It's very clear that LLMs lack understanding when you use them for anything remotely sophisticated. I say this as someone who leverages them extensively on a daily basis - mostly for development. They're very powerful tools and I'm grateful for their existence and the force multiplier they represent.

Try to get one to act as a storyteller and the limitations in understanding glare out. You try to goad some creativity and character out of it and it spits out generally insipid recombinations of obvious tropes.

In programming, I use AI strictly as a auto-complete extension. Even in that limited context, the latest models make trivial mistakes in certain circumstances that reveal their lack of understanding.
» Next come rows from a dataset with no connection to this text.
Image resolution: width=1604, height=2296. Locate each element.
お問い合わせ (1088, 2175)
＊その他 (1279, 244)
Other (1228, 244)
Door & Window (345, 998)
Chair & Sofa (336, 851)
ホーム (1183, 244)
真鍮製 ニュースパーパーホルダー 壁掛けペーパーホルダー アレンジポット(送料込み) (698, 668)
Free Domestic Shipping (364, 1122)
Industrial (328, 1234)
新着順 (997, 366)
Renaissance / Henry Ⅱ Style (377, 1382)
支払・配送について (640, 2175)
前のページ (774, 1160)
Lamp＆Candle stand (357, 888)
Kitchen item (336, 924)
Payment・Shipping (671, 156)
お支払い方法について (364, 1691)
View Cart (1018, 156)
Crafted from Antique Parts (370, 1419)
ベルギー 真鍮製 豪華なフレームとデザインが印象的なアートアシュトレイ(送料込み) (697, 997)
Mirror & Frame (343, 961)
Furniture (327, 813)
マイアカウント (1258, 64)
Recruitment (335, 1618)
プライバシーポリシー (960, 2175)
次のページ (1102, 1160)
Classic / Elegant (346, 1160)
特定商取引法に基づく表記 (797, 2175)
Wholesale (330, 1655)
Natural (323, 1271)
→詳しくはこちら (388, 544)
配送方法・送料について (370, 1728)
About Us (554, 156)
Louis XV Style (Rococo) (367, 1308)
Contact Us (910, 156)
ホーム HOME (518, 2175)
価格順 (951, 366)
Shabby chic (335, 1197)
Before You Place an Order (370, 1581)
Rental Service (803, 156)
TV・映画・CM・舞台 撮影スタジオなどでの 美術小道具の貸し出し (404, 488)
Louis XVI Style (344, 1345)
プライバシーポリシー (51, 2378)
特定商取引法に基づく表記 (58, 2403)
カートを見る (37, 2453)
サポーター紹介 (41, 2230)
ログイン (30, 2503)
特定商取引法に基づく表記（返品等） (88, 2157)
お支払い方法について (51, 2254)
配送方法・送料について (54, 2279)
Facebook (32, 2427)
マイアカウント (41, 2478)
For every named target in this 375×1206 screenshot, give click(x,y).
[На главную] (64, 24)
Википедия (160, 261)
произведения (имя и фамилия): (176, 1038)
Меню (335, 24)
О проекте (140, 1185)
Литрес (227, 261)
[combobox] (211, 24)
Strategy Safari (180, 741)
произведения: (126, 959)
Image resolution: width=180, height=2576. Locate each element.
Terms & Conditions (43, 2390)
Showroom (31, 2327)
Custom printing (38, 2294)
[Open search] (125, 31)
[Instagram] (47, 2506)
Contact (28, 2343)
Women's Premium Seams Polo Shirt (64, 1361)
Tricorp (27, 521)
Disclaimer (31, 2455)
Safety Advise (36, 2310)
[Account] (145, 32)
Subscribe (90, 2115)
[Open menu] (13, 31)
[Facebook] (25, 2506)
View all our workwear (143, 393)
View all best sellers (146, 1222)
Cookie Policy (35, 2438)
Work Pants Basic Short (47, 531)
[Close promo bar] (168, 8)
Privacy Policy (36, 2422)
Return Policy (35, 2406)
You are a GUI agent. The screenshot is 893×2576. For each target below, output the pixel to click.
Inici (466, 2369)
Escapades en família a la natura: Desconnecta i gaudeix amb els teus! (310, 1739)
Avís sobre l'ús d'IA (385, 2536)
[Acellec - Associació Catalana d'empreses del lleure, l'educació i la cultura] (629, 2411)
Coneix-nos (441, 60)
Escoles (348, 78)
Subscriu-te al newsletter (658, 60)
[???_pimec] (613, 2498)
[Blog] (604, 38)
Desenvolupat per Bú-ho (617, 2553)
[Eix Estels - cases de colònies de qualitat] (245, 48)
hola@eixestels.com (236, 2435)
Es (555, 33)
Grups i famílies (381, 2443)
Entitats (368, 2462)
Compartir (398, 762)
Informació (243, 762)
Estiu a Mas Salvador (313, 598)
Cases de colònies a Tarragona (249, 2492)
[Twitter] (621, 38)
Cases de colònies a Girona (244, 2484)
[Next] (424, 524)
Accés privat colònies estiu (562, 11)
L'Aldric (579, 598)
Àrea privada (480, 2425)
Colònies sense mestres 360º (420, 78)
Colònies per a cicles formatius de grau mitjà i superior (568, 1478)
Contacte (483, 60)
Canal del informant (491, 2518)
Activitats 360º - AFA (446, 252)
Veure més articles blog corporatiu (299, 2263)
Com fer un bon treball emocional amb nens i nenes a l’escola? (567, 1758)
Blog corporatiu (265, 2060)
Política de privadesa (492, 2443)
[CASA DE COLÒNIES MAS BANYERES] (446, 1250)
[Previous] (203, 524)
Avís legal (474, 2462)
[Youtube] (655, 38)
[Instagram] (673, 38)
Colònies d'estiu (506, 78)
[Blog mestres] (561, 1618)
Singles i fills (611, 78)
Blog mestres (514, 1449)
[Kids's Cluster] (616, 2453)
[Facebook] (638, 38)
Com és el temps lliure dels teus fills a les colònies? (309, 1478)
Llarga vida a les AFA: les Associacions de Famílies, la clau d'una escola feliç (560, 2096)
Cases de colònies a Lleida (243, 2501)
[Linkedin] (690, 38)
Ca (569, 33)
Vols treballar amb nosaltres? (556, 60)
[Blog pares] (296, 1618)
The ones that stand out are the circumstances where the local change to make is very obvious and simple, but the context of the code is something that the ML hasn't seen before.

In those cases, I see them slapping together code that's semantically wrong in the local context, but pattern matches well against the outer context.

It's very clear that the ML doesn't even have a SIMPLE understanding of the language semantics, despite having been trained on presumably multiple billions of lines of code from all sorts of different programming languages.

If you train a human against half a dozen programming languages, you can readily expect by the end of that training that they will, all by themselves, simply through mastering the individual languages, have constructed their own internal generalized models of programming languages as a whole, and would become aware of some semantic generalities. And if I had asked that human to make that same small completion for me, they would have gotten it right. They would have understood that the language semantics are a stronger implicit context compared to the surrounding syntax.

MLs just don't do that. They're very impressive tools, and they are a strong step forward toward some machine model of understanding (sophisticated pattern matching is likely a fundamental prerequisite for understanding), but ascribing understanding to them at this point is jumping the gun. They're not there yet.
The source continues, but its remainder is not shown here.